Corralling Rinehart would be a tough challenge for any company chairman, particularly as she stands to be the only putative director who will have any serious skin in the game around the Fairfax board table.
But putting a hard-nosed businesswoman into the box seat may do more to ensure the Fairfax Media empire's survival than this week's announcement that the company has sold another stake in a profitable asset to retire debt.
Fairfax now has just 51 per cent of Trade Me after raising A$160 million from flicking more shares to institutional investors on top of the 34 per cent it floated in last year's IPO.
The Age and the Sydney Morning Herald will go tabloid next March and 1900 employees will be cut.
Fairfax has long prided itself on its reputation for editorial independence and its journalistic quality.
But trophy mastheads such as the Sydney Morning Herald and the Age are shadows of their former selves.
The cadres of well-paid special writers, foreign correspondents and top notch financial specialists have already been decimated as lacklustre management resorted to cutting costs as a survival strategy instead of rising to the digital challenge.
The current Fairfax board, like its predecessors, has stood by a protocol which says directors should not interfere in the group's editorial direction and has honoured the company "charter of independence".
This approach works when the company's ownership is widespread.
But when its very survival is at risk it is harder to sustain.
It is absurd to believe that any individual shareholder, particularly one that has now bought 18.67 per cent of a company which has been in sharp financial decline under years of corporate mismanagement, would not seek to exert strong influence.
Rinehart has already made it clear she wants a say in editorial direction and the selection of editors.
The company long ago lost its fabled "rivers of gold" - the classified advertising streams - to online competitors.
It has a lot of ground to make up in transforming its products for the digital age.
This is important if Fairfax is to successfully operate behind an internet firewall.
Paying customers will be hard to attract if content is pedestrian.
But the first priority must be to shore-up the company's balance sheet.
At the stroke of a pen, Rinehart could do this by injecting new capital so that even more debt can be retired and funds released to invest in its long overdue digital strategy.
The ultimate fate of Fairfax's trophy mastheads has still to play out.
CCZ Equities analyst Roger Colman, who last year predicted that both titles would physically cease to exist within the next decade, has had his views effectively confirmed by the current chief executive.
On this side of the Tasman, Fairfax NZ boss Allen Williams appears to believe that the New Zealand operations will not be affected by the company's strategic changes.
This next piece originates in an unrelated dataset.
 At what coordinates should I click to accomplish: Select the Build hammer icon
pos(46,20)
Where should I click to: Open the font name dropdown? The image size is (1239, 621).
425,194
But it is hard to see that situation persisting for long.
So is Rinehart the devil in drag as her opponents claim?
Media proprietors tend to be quixotic beasts. They will buy fights and underwrite big editorial legal campaigns because its "their money to burn" when corporate media chief executives shy away from risk.
Rupert Murdoch sustained the Australian through many years of losses and insisted that it stay focused on the national interest as well as quality journalism. Murdoch has not been afraid to make his influence felt as the Leveson inquiry has disclosed.
Rinehart will feel justified in pointing out that editorial independence has not resulted in a thriving future for the Fairfax Australian titles which have lost far too many of their paying customers.
But that is secondary to management's failure to move to digital platforms earlier.
A media patron could well emerge in New Zealand if APN's NZ assets are partially privatised (via a float).
Deutsche Bank is leading a strategic review of APN's NZ assets including the Herald.
Earlier this year, logistics empire founder Owen Glenn and entrepreneur Eric Watson were reported to be sniffing about the Herald.
It is understood the pair sought meetings with APN management.
Glenn is cashed up through the sale of his logistics empire. He is also seriously interested in New Zealand's future direction as evidenced by the articles he wrote for the Business Herald earlier this year.
But he is not the only cashed up Kiwi who is said to be interested in the assets.
In the past Sir Douglas Myers has privately expressed interest, but in recent years has said the window had passed.
Will a "media patron" emerge in New Zealand? It's too early to tell but can't be discounted.